▸ **What is being asked**
Nothing may be changed. Give the entries below again exactly.

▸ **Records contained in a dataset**
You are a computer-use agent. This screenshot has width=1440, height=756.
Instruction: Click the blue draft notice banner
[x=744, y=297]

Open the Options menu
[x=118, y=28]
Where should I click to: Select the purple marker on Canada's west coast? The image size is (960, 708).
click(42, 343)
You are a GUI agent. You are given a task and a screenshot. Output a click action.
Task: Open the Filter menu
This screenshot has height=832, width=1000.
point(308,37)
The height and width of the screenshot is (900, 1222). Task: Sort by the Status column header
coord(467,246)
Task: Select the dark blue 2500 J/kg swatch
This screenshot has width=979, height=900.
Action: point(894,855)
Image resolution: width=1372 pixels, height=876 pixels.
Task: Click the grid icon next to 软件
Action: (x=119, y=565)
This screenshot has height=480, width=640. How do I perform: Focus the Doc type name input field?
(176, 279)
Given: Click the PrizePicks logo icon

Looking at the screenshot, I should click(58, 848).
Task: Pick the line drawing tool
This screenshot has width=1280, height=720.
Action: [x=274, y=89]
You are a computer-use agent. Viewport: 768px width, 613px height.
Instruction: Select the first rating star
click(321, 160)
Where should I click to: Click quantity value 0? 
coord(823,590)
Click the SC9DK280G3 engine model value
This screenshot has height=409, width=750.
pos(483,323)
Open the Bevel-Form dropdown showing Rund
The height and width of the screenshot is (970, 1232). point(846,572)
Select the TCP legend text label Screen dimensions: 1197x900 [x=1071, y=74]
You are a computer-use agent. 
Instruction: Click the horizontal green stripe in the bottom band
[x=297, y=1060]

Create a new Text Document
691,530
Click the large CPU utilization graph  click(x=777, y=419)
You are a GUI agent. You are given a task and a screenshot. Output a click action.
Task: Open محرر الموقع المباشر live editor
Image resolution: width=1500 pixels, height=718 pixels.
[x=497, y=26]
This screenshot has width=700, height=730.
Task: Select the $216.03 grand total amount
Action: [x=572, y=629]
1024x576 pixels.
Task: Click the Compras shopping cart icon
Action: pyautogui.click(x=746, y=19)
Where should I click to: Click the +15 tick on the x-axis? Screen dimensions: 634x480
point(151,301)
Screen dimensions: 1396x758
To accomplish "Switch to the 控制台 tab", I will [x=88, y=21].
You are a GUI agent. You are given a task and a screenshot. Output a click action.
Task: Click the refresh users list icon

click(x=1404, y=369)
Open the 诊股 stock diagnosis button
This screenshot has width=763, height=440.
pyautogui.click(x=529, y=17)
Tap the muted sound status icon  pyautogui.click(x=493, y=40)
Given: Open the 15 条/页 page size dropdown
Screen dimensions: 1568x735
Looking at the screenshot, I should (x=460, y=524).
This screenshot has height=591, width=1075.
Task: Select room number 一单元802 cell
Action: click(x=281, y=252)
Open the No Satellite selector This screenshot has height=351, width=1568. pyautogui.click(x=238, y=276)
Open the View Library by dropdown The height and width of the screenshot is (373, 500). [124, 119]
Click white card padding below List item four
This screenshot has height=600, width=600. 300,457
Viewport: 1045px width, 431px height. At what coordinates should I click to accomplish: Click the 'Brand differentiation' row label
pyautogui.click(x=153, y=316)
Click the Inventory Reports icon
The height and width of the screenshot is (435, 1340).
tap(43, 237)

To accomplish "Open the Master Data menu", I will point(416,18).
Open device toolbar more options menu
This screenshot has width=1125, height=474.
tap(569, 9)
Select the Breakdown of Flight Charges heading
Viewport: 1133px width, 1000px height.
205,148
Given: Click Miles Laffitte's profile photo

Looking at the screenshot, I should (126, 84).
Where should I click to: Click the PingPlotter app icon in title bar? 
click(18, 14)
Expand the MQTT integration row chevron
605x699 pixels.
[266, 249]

▸ **Your solution**
You are a computer-use agent. This screenshot has width=1440, height=756.
Instruction: Click the blue draft notice banner
[x=744, y=297]

Open the Options menu
[x=118, y=28]
Where should I click to: Select the purple marker on Canada's west coast? The image size is (960, 708).
click(42, 343)
You are a GUI agent. You are given a task and a screenshot. Output a click action.
Task: Open the Filter menu
This screenshot has height=832, width=1000.
point(308,37)
The height and width of the screenshot is (900, 1222). Task: Sort by the Status column header
coord(467,246)
Task: Select the dark blue 2500 J/kg swatch
This screenshot has width=979, height=900.
Action: point(894,855)
Image resolution: width=1372 pixels, height=876 pixels.
Task: Click the grid icon next to 软件
Action: (x=119, y=565)
This screenshot has height=480, width=640. How do I perform: Focus the Doc type name input field?
(176, 279)
Given: Click the PrizePicks logo icon

Looking at the screenshot, I should click(58, 848).
Task: Pick the line drawing tool
This screenshot has width=1280, height=720.
Action: [x=274, y=89]
You are a computer-use agent. Viewport: 768px width, 613px height.
Instruction: Select the first rating star
click(321, 160)
Where should I click to: Click quantity value 0? 
coord(823,590)
Click the SC9DK280G3 engine model value
This screenshot has height=409, width=750.
pos(483,323)
Open the Bevel-Form dropdown showing Rund
The height and width of the screenshot is (970, 1232). point(846,572)
Select the TCP legend text label Screen dimensions: 1197x900 [x=1071, y=74]
You are a computer-use agent. 
Instruction: Click the horizontal green stripe in the bottom band
[x=297, y=1060]

Create a new Text Document
691,530
Click the large CPU utilization graph  click(x=777, y=419)
You are a GUI agent. You are given a task and a screenshot. Output a click action.
Task: Open محرر الموقع المباشر live editor
Image resolution: width=1500 pixels, height=718 pixels.
[x=497, y=26]
This screenshot has width=700, height=730.
Task: Select the $216.03 grand total amount
Action: [x=572, y=629]
1024x576 pixels.
Task: Click the Compras shopping cart icon
Action: pyautogui.click(x=746, y=19)
Where should I click to: Click the +15 tick on the x-axis? Screen dimensions: 634x480
point(151,301)
Screen dimensions: 1396x758
To accomplish "Switch to the 控制台 tab", I will [x=88, y=21].
You are a GUI agent. You are given a task and a screenshot. Output a click action.
Task: Click the refresh users list icon

click(x=1404, y=369)
Open the 诊股 stock diagnosis button
This screenshot has width=763, height=440.
pyautogui.click(x=529, y=17)
Tap the muted sound status icon  pyautogui.click(x=493, y=40)
Given: Open the 15 条/页 page size dropdown
Screen dimensions: 1568x735
Looking at the screenshot, I should (x=460, y=524).
This screenshot has height=591, width=1075.
Task: Select room number 一单元802 cell
Action: click(x=281, y=252)
Open the No Satellite selector This screenshot has height=351, width=1568. pyautogui.click(x=238, y=276)
Open the View Library by dropdown The height and width of the screenshot is (373, 500). [124, 119]
Click white card padding below List item four
This screenshot has height=600, width=600. 300,457
Viewport: 1045px width, 431px height. At what coordinates should I click to accomplish: Click the 'Brand differentiation' row label
pyautogui.click(x=153, y=316)
Click the Inventory Reports icon
The height and width of the screenshot is (435, 1340).
tap(43, 237)

To accomplish "Open the Master Data menu", I will point(416,18).
Open device toolbar more options menu
This screenshot has width=1125, height=474.
tap(569, 9)
Select the Breakdown of Flight Charges heading
Viewport: 1133px width, 1000px height.
205,148
Given: Click Miles Laffitte's profile photo

Looking at the screenshot, I should (126, 84).
Where should I click to: Click the PingPlotter app icon in title bar? 
click(18, 14)
Expand the MQTT integration row chevron
605x699 pixels.
[266, 249]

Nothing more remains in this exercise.